Can't SSH between host and guest OS in VMware

Q I use VMware Workstation to run various virtual machines, both Windows and Linux - for web development and also to try out different distros. Recently I've lost the ability to SSH between the host (Ubuntu) and guest OSes. The ssh commands just hang until I hit Ctrl+C. I can SSH into the host or the guest from my laptop on the same network, and I can connect to the laptop from the host or any of the virtual machines, it seems to be only connecting between the host and guest on the same machine that is problematic. I can ping a guest from a host and vice versa, it onlyappears to be SSH that is affected, but I haven't changed any of my SSH settings on the host, and as it affects all guests, I don't see how it can be a settings problem there. I am using bridged networking, as I have always done and this worked previously.

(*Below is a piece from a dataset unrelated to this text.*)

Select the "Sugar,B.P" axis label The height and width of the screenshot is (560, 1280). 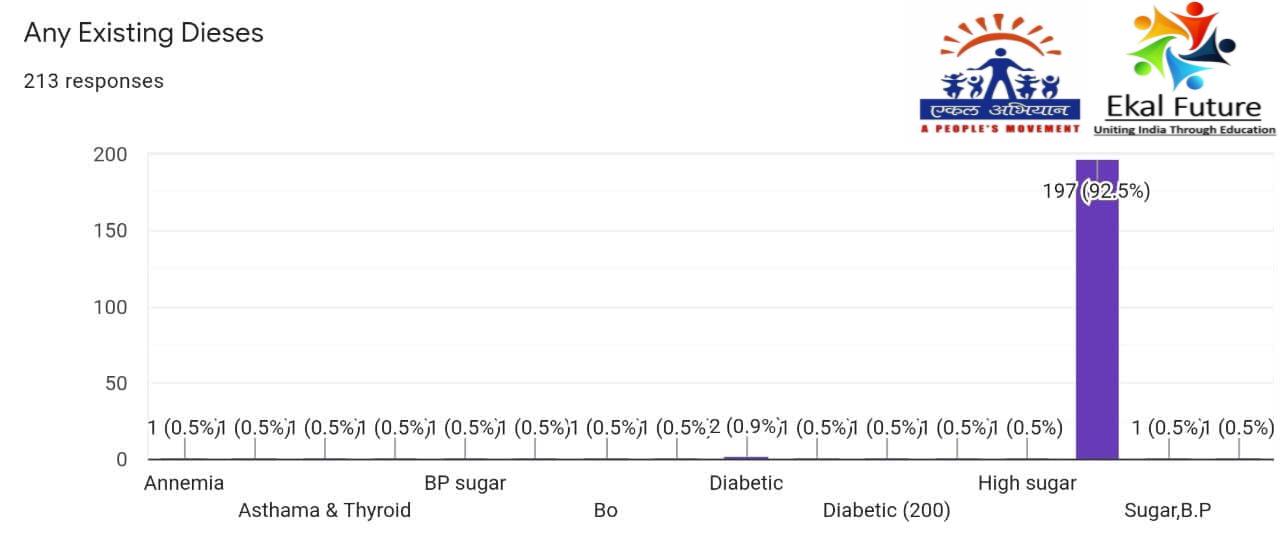1167,511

A I was hit with exactly the same problem. At first, I suspected an issue with SSH, but then I found that other protocols failed too. It turned out that anything using TCP was broken, and the problems were brought about by a kernel update. The change was in the support for the TCP Offload engine in some network cards (in my case an Attansic L1 Gigabit controller). The offload engine passes some of the load for TCP processing from the kernel to the network card's controller, which causes a problem when the network traffic isn't going through the network controller, even though it is on the same network, a situation unique to virtual machines. Bridged networking gives the virtual machine an IP address on the same subnet as your LAN, but the traffic doesn't go through the card. The solution is as simple as turning off some of the offload engine's features with ethtool. To turn off everything that is likely to cause a problem, run

sudo ethtool --offload eth0 rx off tx
off sg off tso off

If this works, you can narrow down the options you disable; on my system I only needed

sudo ethtool --offload eth0 tx off

Once you have identified the correct parameters to disable, you can then add the command to /etc/rc.local (without the sudo part) to have it executed automatically when you boot.